A steady six knots from the southeast. Frank PONG's Jelik, so cruelly robbed of victory by the fickle finger of fate yesterday morning, boomed away from the line.
As she swept past Hin Ang Wang six miles to the south, the breeze had increased to nine knots another three miles on and as she hoisted her big white spinnaker at Ko Mat Sum, it was almost 13 knots.
Then as the breeze lifted more, suddenly there were small white horses, also called white caps, or as the New Zealanders' say, little sheep. A sailors breeze at last on the Gulf of Thailand.
One last hurdle though for most of bigger boats, while they ran up the course with a southerly, the finish boat was sitting in a northerly breeze. At the front of the fleet Jelik suddenly bore away 90 degrees, did a quick kite drop and a beat the last two hundred metres.
Behind her, Ffree Fire sailed wide hoping to avoid the soft patch, but sailed into 0.00.

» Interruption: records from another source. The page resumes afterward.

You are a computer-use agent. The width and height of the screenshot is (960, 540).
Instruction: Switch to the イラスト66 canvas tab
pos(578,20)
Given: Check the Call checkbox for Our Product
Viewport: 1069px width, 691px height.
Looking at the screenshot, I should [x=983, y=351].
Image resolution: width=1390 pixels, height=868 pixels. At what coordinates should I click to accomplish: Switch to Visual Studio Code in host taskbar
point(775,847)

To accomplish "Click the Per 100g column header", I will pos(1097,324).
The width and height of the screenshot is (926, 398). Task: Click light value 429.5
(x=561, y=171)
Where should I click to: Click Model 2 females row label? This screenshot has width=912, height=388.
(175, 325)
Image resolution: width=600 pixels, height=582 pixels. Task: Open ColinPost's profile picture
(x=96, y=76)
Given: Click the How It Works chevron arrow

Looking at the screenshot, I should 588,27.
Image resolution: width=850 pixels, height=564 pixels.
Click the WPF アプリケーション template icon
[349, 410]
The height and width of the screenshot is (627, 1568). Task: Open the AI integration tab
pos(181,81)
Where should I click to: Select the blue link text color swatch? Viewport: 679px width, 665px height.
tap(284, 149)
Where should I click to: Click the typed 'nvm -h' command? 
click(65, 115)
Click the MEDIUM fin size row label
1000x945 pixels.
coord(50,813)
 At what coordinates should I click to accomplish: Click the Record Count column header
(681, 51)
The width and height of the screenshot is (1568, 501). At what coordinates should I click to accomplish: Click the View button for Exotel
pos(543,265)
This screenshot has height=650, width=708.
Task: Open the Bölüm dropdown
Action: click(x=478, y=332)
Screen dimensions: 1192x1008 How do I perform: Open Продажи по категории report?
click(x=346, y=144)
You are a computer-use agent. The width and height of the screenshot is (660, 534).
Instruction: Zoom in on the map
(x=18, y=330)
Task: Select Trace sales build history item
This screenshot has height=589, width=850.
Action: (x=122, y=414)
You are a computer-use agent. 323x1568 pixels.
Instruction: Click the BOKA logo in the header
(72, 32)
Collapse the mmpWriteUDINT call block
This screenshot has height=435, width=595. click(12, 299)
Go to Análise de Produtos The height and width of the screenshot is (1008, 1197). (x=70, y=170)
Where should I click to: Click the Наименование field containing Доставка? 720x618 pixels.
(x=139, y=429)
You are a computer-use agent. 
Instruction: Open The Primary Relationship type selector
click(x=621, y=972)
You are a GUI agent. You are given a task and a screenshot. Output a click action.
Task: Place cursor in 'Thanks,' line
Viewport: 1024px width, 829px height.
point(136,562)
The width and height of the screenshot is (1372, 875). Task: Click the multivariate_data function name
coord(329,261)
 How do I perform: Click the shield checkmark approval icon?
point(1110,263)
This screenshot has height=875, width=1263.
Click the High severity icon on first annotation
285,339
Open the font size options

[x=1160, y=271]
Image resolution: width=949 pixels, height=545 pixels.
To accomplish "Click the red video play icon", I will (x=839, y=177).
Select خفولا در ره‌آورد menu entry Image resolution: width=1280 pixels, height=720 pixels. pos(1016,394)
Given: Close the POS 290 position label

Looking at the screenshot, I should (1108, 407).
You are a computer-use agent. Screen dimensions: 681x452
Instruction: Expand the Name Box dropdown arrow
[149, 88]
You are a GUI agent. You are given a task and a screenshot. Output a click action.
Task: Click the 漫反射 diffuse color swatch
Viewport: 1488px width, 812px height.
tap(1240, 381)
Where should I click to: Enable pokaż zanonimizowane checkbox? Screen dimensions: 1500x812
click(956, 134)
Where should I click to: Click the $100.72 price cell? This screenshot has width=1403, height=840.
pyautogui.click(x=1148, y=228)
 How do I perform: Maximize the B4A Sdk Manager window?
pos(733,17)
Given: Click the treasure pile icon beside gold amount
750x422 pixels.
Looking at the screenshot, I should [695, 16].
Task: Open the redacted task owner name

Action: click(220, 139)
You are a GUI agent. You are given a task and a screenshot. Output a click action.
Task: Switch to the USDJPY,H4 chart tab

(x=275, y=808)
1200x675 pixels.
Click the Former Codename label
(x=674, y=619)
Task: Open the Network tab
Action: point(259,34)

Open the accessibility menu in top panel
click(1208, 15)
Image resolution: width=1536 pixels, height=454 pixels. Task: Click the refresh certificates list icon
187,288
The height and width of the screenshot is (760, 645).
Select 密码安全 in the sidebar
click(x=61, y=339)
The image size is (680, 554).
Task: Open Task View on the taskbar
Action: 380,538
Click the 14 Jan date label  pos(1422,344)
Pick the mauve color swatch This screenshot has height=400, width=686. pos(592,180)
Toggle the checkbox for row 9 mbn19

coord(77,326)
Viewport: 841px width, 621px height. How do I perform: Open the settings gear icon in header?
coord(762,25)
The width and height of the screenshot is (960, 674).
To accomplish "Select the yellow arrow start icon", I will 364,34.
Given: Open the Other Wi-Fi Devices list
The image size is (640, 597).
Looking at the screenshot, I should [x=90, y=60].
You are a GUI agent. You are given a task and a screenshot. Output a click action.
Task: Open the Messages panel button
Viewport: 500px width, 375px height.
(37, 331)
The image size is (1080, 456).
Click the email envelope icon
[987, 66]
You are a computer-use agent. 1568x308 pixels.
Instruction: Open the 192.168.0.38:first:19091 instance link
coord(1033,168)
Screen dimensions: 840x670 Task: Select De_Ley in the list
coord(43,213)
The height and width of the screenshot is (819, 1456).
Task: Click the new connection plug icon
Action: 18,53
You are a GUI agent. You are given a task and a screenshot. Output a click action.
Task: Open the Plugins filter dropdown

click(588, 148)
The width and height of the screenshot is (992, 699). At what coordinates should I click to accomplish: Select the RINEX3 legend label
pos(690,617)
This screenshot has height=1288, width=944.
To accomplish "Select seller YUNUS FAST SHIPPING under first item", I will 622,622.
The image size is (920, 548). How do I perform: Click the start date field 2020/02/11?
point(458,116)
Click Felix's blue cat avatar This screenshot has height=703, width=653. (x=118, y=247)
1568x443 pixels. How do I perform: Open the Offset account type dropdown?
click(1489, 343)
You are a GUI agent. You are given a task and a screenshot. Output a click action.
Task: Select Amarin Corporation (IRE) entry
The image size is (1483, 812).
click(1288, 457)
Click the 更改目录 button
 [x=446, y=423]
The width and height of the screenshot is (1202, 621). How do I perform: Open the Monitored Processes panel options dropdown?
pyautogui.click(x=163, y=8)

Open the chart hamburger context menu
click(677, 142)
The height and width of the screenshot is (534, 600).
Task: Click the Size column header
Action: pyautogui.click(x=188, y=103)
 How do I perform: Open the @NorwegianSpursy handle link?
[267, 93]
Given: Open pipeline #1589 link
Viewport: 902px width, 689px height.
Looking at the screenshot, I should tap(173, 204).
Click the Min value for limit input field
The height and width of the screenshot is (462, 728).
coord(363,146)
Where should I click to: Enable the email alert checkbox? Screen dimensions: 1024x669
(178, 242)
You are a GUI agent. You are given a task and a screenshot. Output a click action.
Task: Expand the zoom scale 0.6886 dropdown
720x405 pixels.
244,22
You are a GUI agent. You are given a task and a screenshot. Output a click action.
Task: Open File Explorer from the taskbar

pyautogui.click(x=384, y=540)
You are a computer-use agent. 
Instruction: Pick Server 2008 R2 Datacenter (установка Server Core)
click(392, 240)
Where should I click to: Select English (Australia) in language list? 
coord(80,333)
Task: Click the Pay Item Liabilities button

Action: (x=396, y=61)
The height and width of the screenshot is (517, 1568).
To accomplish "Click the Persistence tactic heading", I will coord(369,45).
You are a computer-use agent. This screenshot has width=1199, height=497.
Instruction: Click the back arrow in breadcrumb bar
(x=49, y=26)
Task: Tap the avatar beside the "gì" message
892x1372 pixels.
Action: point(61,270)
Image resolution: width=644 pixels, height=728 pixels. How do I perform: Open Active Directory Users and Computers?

Up behind her came Hocux Pocux 2 and Moonblue 2 and by the time the multi-coloured Ffree Fire hull was moving again, she was at the bottom of the handicap list.
There were lots of smiles from the crews as they came ashore, but probably the biggest smile came from Principal Race Officer David BROOKES, who this morning was concerned that the breeze would not come in.
On provisional handicap it was a win for Peter CHURCHOUSE's Moonblue 2, ahead of Jelik, third was Hocux Pocux 2, then the series leader Umlumulu, sitting with a comfortable buffer on the rest of the fleet overall.